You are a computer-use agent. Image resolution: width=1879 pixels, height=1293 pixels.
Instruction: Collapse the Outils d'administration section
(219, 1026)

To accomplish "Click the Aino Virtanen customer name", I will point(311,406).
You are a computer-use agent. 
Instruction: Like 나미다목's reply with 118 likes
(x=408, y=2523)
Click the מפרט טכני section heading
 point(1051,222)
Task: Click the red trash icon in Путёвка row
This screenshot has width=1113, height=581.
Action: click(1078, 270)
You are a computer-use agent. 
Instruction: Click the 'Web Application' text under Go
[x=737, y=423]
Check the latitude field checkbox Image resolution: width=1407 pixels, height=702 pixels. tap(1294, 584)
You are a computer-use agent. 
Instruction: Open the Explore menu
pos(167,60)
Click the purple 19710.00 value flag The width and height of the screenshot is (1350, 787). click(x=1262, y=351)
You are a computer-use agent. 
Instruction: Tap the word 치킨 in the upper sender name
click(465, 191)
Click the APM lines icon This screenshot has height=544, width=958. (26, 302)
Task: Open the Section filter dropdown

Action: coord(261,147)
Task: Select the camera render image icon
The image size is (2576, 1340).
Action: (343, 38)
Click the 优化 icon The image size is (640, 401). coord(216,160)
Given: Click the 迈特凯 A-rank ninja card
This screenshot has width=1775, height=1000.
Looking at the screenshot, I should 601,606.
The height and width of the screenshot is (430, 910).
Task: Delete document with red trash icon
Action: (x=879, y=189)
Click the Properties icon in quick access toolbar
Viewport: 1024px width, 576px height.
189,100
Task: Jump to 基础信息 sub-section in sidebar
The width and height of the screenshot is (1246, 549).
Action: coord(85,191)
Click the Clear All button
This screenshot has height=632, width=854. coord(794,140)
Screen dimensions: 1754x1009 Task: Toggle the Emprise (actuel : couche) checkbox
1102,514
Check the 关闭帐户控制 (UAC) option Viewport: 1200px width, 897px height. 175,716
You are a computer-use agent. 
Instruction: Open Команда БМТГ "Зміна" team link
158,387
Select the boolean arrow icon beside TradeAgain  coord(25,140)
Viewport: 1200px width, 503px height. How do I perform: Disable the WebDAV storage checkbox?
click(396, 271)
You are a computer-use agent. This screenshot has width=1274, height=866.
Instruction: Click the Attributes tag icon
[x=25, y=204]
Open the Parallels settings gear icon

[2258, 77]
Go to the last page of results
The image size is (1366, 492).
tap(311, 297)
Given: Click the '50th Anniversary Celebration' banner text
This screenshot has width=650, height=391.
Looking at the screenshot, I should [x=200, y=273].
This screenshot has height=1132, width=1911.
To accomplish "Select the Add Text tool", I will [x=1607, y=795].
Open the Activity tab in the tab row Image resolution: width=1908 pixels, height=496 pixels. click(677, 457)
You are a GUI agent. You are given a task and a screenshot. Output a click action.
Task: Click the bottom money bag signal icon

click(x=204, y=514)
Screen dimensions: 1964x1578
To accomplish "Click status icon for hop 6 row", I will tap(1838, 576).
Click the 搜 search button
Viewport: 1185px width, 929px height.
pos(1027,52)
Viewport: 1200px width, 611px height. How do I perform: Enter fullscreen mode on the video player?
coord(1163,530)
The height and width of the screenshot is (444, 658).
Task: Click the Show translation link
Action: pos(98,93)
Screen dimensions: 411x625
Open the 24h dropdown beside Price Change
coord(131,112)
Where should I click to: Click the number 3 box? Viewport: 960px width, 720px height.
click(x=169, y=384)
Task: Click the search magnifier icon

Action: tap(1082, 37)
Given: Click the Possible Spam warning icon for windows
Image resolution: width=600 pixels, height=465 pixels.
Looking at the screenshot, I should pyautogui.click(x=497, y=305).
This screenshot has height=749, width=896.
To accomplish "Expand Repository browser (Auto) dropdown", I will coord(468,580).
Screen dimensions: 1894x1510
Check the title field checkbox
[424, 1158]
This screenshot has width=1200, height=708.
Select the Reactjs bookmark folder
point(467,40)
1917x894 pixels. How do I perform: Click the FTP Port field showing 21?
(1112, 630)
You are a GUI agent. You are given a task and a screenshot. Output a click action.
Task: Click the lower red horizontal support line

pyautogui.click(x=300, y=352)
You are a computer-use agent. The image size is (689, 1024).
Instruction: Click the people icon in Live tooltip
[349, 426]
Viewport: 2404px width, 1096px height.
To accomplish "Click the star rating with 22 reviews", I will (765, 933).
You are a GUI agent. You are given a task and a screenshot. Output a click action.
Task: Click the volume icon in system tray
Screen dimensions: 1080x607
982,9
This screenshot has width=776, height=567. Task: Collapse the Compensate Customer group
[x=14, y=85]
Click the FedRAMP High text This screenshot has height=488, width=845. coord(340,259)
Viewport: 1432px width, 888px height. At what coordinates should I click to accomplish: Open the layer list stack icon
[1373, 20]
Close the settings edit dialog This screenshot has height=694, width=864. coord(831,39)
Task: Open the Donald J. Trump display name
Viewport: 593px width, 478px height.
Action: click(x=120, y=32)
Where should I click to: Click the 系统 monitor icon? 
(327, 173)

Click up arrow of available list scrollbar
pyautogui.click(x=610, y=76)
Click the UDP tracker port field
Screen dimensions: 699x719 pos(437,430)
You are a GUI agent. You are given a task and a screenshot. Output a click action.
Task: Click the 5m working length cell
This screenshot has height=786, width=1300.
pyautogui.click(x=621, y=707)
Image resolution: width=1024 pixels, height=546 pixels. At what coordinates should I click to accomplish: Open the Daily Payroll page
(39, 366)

============================================================

→ Exercise goal: Copy the listing above line for line, with no changes.

→ Solution for this problem:
You are a computer-use agent. Image resolution: width=1879 pixels, height=1293 pixels.
Instruction: Collapse the Outils d'administration section
(219, 1026)

To accomplish "Click the Aino Virtanen customer name", I will point(311,406).
You are a computer-use agent. 
Instruction: Like 나미다목's reply with 118 likes
(x=408, y=2523)
Click the מפרט טכני section heading
 point(1051,222)
Task: Click the red trash icon in Путёвка row
This screenshot has width=1113, height=581.
Action: click(1078, 270)
You are a computer-use agent. 
Instruction: Click the 'Web Application' text under Go
[x=737, y=423]
Check the latitude field checkbox Image resolution: width=1407 pixels, height=702 pixels. tap(1294, 584)
You are a computer-use agent. 
Instruction: Open the Explore menu
pos(167,60)
Click the purple 19710.00 value flag The width and height of the screenshot is (1350, 787). click(x=1262, y=351)
You are a computer-use agent. 
Instruction: Tap the word 치킨 in the upper sender name
click(465, 191)
Click the APM lines icon This screenshot has height=544, width=958. (26, 302)
Task: Open the Section filter dropdown

Action: coord(261,147)
Task: Select the camera render image icon
The image size is (2576, 1340).
Action: (343, 38)
Click the 优化 icon The image size is (640, 401). coord(216,160)
Given: Click the 迈特凯 A-rank ninja card
This screenshot has width=1775, height=1000.
Looking at the screenshot, I should 601,606.
The height and width of the screenshot is (430, 910).
Task: Delete document with red trash icon
Action: (x=879, y=189)
Click the Properties icon in quick access toolbar
Viewport: 1024px width, 576px height.
189,100
Task: Jump to 基础信息 sub-section in sidebar
The width and height of the screenshot is (1246, 549).
Action: coord(85,191)
Click the Clear All button
This screenshot has height=632, width=854. coord(794,140)
Screen dimensions: 1754x1009 Task: Toggle the Emprise (actuel : couche) checkbox
1102,514
Check the 关闭帐户控制 (UAC) option Viewport: 1200px width, 897px height. 175,716
You are a computer-use agent. 
Instruction: Open Команда БМТГ "Зміна" team link
158,387
Select the boolean arrow icon beside TradeAgain  coord(25,140)
Viewport: 1200px width, 503px height. How do I perform: Disable the WebDAV storage checkbox?
click(396, 271)
You are a computer-use agent. This screenshot has width=1274, height=866.
Instruction: Click the Attributes tag icon
[x=25, y=204]
Open the Parallels settings gear icon

[2258, 77]
Go to the last page of results
The image size is (1366, 492).
tap(311, 297)
Given: Click the '50th Anniversary Celebration' banner text
This screenshot has width=650, height=391.
Looking at the screenshot, I should [x=200, y=273].
This screenshot has height=1132, width=1911.
To accomplish "Select the Add Text tool", I will [x=1607, y=795].
Open the Activity tab in the tab row Image resolution: width=1908 pixels, height=496 pixels. click(677, 457)
You are a GUI agent. You are given a task and a screenshot. Output a click action.
Task: Click the bottom money bag signal icon

click(x=204, y=514)
Screen dimensions: 1964x1578
To accomplish "Click status icon for hop 6 row", I will tap(1838, 576).
Click the 搜 search button
Viewport: 1185px width, 929px height.
pos(1027,52)
Viewport: 1200px width, 611px height. How do I perform: Enter fullscreen mode on the video player?
coord(1163,530)
The height and width of the screenshot is (444, 658).
Task: Click the Show translation link
Action: pos(98,93)
Screen dimensions: 411x625
Open the 24h dropdown beside Price Change
coord(131,112)
Where should I click to: Click the number 3 box? Viewport: 960px width, 720px height.
click(x=169, y=384)
Task: Click the search magnifier icon

Action: tap(1082, 37)
Given: Click the Possible Spam warning icon for windows
Image resolution: width=600 pixels, height=465 pixels.
Looking at the screenshot, I should pyautogui.click(x=497, y=305).
This screenshot has height=749, width=896.
To accomplish "Expand Repository browser (Auto) dropdown", I will coord(468,580).
Screen dimensions: 1894x1510
Check the title field checkbox
[424, 1158]
This screenshot has width=1200, height=708.
Select the Reactjs bookmark folder
point(467,40)
1917x894 pixels. How do I perform: Click the FTP Port field showing 21?
(1112, 630)
You are a GUI agent. You are given a task and a screenshot. Output a click action.
Task: Click the lower red horizontal support line

pyautogui.click(x=300, y=352)
You are a computer-use agent. The image size is (689, 1024).
Instruction: Click the people icon in Live tooltip
[349, 426]
Viewport: 2404px width, 1096px height.
To accomplish "Click the star rating with 22 reviews", I will (765, 933).
You are a GUI agent. You are given a task and a screenshot. Output a click action.
Task: Click the volume icon in system tray
Screen dimensions: 1080x607
982,9
This screenshot has width=776, height=567. Task: Collapse the Compensate Customer group
[x=14, y=85]
Click the FedRAMP High text This screenshot has height=488, width=845. coord(340,259)
Viewport: 1432px width, 888px height. At what coordinates should I click to accomplish: Open the layer list stack icon
[1373, 20]
Close the settings edit dialog This screenshot has height=694, width=864. coord(831,39)
Task: Open the Donald J. Trump display name
Viewport: 593px width, 478px height.
Action: click(x=120, y=32)
Where should I click to: Click the 系统 monitor icon? 
(327, 173)

Click up arrow of available list scrollbar
pyautogui.click(x=610, y=76)
Click the UDP tracker port field
Screen dimensions: 699x719 pos(437,430)
You are a GUI agent. You are given a task and a screenshot. Output a click action.
Task: Click the 5m working length cell
This screenshot has height=786, width=1300.
pyautogui.click(x=621, y=707)
Image resolution: width=1024 pixels, height=546 pixels. At what coordinates should I click to accomplish: Open the Daily Payroll page
(39, 366)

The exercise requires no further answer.